Labour’s blind panic over a surge in membership is unedifying

21 Aug 2015

To say that the Labour party machine is terrified by the surge of support for Jeremy Corbyn would be an understatement. So it has allowed itself to be influenced by hysterical Labour MPs claiming that support for Corbyn can only be the result of “entryism”. Hence the current cack-handed attempts to purge the voting lists of new members whom officials suspect of the thought crime of intending to vote for Corbyn.

My office has been flooded with complaints. People are being called by the Labour party and asked straight out if they have registered to vote for Corbyn. In particular, people want to know what the Labour party values are that people are being vetted against. War on Iraq? Tuition fees? Abstaining on the benefits cap? Nobody knows.

One woman was rejected because she criticised the immigration mug, and said the Green party mug was better. Another individual was a student Respect party organiser seven years ago. Another individual, who had lived at the same address for 30 years and had been on the electoral register, was rejected for not being on the electoral register.

Many other cases have been documented by news outlets. And on top of everything else, if those who paid £3 in order to have a vote are rejected, there is no indication that their money will be refunded.

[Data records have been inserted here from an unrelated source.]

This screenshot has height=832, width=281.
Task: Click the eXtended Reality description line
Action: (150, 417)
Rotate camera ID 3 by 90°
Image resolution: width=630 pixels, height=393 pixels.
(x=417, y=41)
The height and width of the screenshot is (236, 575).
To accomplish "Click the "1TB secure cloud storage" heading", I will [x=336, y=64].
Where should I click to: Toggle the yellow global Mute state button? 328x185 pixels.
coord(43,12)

The first thing to say about the new system of paying to register to vote for the party leader is that this was not imposed on the Labour party by Harriet Harman or any other individual. It was introduced as a result of the 2013 Collins review. This resulted in a national conference in 2014, where the whole Labour party debated and then adopted the new procedures.

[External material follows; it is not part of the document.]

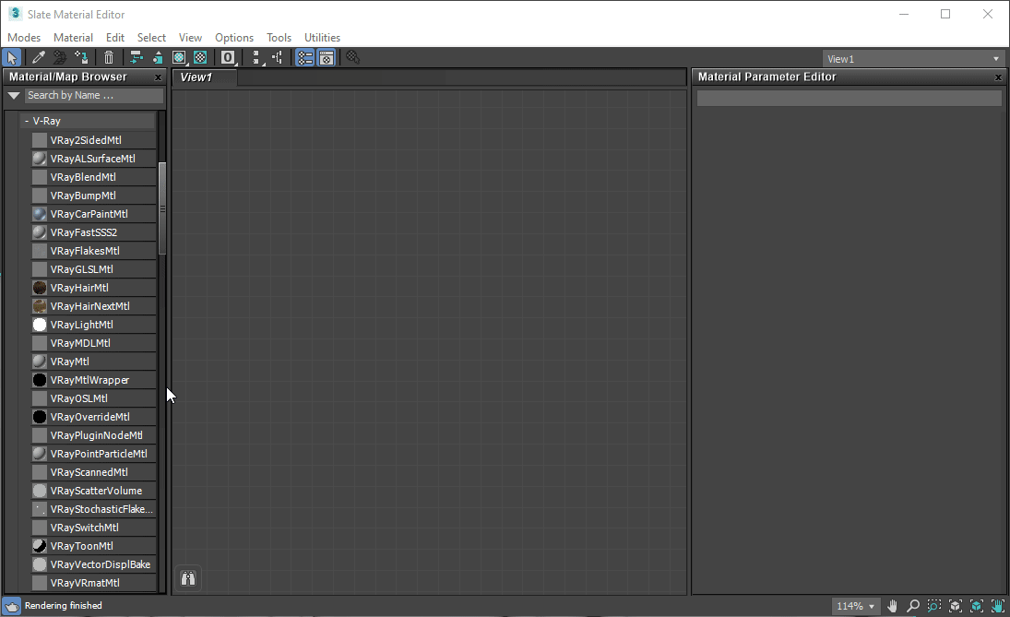1010x617 pixels.
Task: Toggle the Material/Map Browser panel button
Action: (x=304, y=58)
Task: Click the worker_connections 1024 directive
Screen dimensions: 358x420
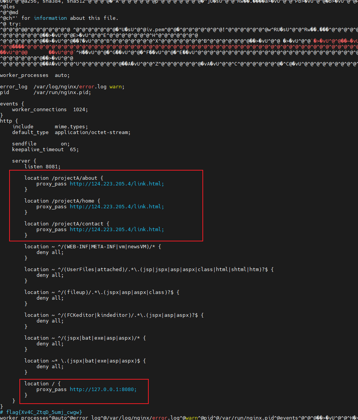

So the people who are now squealing to high heaven that the process is fatally flawed had two whole years to point this out. The suspicion must be that they are complaining now only because they are panicking that their side will lose in the current elections.

It is also worth pointing out that the idea that previous membership of another party automatically debars you from joining the Labour party is a novel one. A stream of Tory MPs defected to Labour in the Blair years. Not only is there no evidence that they were vetted as to whether they now subscribed to Labour party aims and values, but some – such as Shaun Woodward – were parachuted into safe Labour seats. Woodward was a former director of communications for the Tory party, a Tory MP for four years and a member of the Conservative party for over a decade. None of this stood in the way of his joining the Labour party straightaway.

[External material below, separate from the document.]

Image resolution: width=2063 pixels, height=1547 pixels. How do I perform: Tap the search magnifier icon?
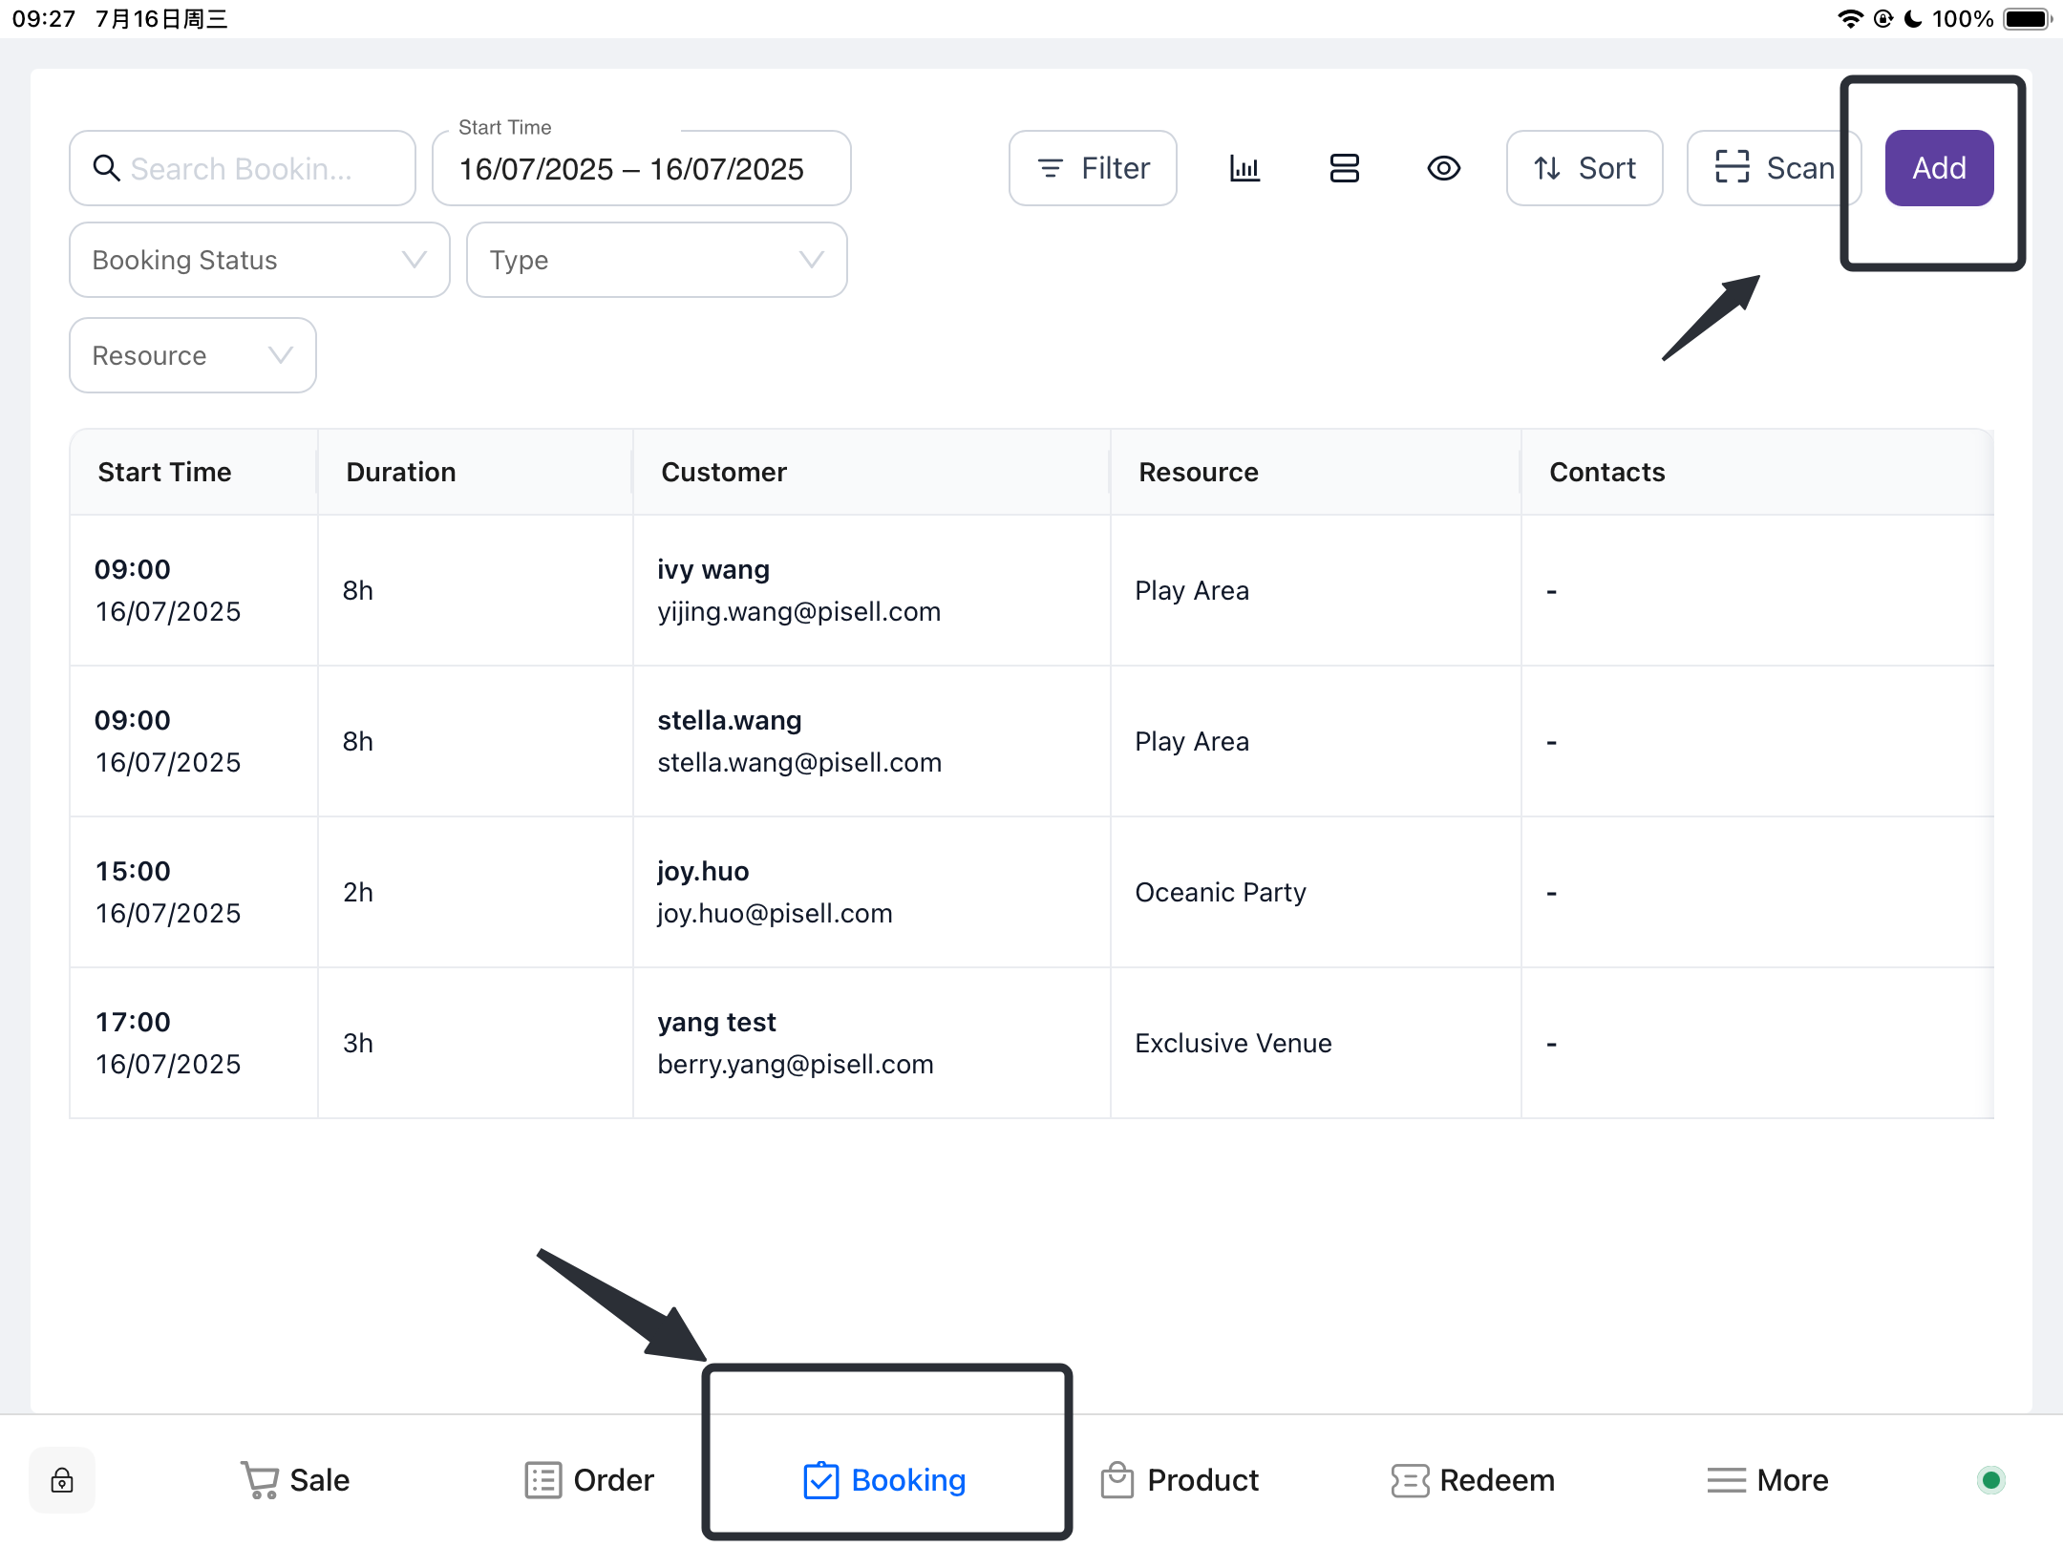106,168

Finally, it is simply not true that the support for Corbyn is all about “entryism”. My former constituent Luke Akehurst is a fierce opponent of Corbynism and the causes of Corbynism. But he has demolished the argument that the problem with the leadership contest is mass “entryism”.

Many of the new members either joining or registering to vote are enthusiastic young people and older people who left the Labour party disillusioned in the Iraq years. The idea that the party’s response to large numbers of new members is to go into a blind panic is sad. If we are to build a mass party, whoever the leader, we will need a more constructive approach than that.